Вначале соглашаясь с необходимостью идти навстречу потребностям экономического развития, он, в конце, уже стал увлекаться собственным красноречием и повторять обычные большевистские трафареты. Красноармейцы сохраняли равнодушие, пока шел спор между социалистом и коммунистом: до их сердца еще не дошли эти волнующие политические вопросы. Но потом зашла речь о продналоге. Загорелось ретивое у красноармейцев. Некоторые чекисты стали им поддакивать.

— Как же это так? У крестьян хлеб отобрать? Да он не даст. И зачем ему давать? Его труд — его хлеб. В городе лодырничает народ и деревню, знай, грабит. Вы к нам не ездите, и мы к вам не станем ездить, стали они повторять доводы украинских мужиков, с этими же словами выворачивавших рельсы железной дороги, демонстрируя свое резкое антигородское настроение. И коммунист, и я пытались им объяснить, что крестьянство должно нести известные повинности государству и что деревня должна своим хлебом помочь городу наладить производство, в этом убедить крестьянских сыновей не удалось.
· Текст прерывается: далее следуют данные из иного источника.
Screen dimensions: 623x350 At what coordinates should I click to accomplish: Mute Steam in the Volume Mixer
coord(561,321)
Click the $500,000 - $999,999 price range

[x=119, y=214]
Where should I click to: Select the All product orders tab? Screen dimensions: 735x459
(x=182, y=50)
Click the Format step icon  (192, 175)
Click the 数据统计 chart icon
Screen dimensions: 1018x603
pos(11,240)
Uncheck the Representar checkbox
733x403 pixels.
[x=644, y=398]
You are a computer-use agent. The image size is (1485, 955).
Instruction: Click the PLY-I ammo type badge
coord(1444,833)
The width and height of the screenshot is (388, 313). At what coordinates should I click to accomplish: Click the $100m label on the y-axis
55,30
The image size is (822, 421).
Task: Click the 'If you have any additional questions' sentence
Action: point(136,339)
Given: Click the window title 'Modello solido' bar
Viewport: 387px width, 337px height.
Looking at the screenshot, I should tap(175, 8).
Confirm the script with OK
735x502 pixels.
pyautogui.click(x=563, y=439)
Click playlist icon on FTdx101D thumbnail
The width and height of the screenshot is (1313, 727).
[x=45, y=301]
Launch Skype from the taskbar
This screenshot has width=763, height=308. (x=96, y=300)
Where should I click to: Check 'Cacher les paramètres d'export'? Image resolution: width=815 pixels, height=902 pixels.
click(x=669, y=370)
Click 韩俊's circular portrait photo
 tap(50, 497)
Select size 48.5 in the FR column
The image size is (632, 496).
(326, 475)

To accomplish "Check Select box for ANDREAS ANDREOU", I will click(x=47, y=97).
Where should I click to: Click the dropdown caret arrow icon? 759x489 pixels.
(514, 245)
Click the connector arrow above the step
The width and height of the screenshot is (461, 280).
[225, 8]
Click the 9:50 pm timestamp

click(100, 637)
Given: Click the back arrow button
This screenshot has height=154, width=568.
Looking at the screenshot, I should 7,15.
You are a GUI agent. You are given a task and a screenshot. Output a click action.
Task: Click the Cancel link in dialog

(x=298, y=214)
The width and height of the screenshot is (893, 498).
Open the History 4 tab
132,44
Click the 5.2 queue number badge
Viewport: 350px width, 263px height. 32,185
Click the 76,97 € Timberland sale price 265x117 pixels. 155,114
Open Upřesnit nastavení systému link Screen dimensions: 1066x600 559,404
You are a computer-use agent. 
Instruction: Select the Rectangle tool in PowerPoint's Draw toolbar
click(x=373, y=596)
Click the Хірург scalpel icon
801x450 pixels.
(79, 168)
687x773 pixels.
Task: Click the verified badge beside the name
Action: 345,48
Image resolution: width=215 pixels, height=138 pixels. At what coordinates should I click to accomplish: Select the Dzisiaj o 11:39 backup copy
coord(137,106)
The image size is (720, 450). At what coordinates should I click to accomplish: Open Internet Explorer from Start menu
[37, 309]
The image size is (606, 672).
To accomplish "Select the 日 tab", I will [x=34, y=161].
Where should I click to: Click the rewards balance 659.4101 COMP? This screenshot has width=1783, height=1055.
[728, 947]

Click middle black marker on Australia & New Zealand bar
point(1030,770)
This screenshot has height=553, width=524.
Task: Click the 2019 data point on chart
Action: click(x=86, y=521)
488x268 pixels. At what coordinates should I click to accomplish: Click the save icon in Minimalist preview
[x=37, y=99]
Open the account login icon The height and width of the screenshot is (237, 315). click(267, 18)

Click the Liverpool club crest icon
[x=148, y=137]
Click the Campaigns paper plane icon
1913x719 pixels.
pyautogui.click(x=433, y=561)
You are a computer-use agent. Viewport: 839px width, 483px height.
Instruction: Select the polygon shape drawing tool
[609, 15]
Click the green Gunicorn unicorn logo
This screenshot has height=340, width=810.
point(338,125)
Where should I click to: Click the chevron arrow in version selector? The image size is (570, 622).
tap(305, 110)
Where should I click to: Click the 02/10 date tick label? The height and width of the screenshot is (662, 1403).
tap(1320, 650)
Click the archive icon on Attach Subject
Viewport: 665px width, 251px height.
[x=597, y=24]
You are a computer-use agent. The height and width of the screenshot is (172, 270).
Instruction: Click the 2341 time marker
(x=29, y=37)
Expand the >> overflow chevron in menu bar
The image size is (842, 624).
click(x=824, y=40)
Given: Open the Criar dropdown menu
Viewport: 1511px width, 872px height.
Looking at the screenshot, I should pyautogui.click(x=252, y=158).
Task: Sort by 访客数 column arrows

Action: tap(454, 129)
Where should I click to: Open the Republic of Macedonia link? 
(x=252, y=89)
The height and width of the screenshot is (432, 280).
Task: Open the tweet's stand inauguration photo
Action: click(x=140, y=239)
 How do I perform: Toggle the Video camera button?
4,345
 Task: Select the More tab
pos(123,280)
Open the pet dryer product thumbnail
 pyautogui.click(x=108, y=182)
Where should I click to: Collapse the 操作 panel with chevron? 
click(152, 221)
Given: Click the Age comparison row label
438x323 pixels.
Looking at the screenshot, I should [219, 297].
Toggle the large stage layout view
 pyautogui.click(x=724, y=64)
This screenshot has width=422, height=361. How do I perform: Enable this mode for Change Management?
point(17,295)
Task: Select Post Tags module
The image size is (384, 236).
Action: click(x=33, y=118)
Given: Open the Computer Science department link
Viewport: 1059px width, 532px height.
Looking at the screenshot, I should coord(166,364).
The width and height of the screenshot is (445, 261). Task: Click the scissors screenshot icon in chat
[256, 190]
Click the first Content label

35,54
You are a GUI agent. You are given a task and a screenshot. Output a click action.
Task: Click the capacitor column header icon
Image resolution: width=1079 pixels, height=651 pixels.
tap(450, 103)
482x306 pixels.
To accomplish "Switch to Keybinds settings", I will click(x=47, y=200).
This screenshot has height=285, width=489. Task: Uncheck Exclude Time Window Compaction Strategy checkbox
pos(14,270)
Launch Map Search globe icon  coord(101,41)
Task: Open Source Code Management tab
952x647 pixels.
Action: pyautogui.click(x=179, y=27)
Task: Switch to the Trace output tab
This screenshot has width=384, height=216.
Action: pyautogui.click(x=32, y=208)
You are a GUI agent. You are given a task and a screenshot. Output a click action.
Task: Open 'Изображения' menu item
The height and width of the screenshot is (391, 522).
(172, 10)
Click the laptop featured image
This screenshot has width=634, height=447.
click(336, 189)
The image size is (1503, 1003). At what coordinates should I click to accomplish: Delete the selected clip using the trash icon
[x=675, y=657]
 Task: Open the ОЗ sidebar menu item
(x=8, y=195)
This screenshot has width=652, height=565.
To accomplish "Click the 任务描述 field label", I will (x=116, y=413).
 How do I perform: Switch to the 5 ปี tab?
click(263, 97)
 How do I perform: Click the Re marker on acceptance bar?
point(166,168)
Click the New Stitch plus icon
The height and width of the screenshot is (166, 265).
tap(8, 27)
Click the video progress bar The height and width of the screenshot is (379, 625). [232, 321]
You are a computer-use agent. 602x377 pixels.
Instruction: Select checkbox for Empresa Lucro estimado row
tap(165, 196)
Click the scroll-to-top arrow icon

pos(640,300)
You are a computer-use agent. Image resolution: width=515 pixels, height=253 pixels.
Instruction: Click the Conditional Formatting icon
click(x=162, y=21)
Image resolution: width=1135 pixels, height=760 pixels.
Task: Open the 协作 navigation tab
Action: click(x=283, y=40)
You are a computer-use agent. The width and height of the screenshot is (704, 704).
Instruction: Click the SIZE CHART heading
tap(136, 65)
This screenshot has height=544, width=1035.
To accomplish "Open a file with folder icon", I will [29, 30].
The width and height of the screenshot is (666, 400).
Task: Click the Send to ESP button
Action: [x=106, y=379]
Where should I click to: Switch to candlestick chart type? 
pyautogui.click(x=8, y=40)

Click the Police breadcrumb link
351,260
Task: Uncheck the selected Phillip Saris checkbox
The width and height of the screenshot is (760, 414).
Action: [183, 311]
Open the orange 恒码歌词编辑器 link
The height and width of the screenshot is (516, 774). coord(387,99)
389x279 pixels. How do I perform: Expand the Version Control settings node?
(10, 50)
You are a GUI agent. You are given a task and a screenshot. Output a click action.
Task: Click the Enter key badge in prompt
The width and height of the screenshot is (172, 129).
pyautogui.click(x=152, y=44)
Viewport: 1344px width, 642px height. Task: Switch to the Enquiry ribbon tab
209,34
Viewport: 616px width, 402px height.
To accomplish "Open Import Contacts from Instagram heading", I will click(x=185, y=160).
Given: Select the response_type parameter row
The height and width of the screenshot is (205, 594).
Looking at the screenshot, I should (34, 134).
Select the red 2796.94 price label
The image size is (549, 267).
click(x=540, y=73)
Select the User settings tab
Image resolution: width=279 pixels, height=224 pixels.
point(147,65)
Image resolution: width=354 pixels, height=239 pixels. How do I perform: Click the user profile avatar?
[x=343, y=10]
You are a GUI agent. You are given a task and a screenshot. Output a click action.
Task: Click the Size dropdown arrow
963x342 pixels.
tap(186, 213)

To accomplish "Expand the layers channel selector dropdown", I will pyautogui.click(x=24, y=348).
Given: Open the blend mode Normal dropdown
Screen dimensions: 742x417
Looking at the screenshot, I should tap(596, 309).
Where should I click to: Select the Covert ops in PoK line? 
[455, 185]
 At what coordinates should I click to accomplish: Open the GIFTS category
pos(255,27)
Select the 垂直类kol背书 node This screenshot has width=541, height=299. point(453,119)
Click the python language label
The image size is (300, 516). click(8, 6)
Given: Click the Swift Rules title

В результате даже недоразумение получилось: конвойный обратился к уполномоченному ЦК с вопросом такого сорта:

— А, собственно, чего вы держите в тюрьме социалистов, когда вы между собой согласны?..

Но уже рассвело. Орехово-зуевский ткач позвонил в ВЧК, и оттуда обещали прислать автомобиль. Я успел написать несколько открытых писем и, совершенно не скрываясь, опустил их в почтовый ящик. Дул сильный ветер, когда, окруженный конвойными, я летел на небольшом грузовике с Курского вокзала на Лубянку. Москва уже встала и встречала зимний день.

В конторе Аванесова

Комендант ВЧК приветствовал меня широким гостеприимным жестом. Он знал меня по фамилии; надо сказать, что за время моей работы во Всероссийском союзе служащих меня знали многие чекисты, так как по коммунистической профессиональной политике ВЧК входила в…Союз служащих. Конвойные попрощались со мной, благодаря за компанию, и дружески пожимали руку. Чекисты с удивлением наблюдали эту сцену и приступили к обыску. Привычная история! Они все забрали — книги, рукописи и конфисковали… портрет К. Маркса.

— Не беспокойтесь, все будет в сохранности — галантно говорил комендант, — но мы обязаны взять портрет.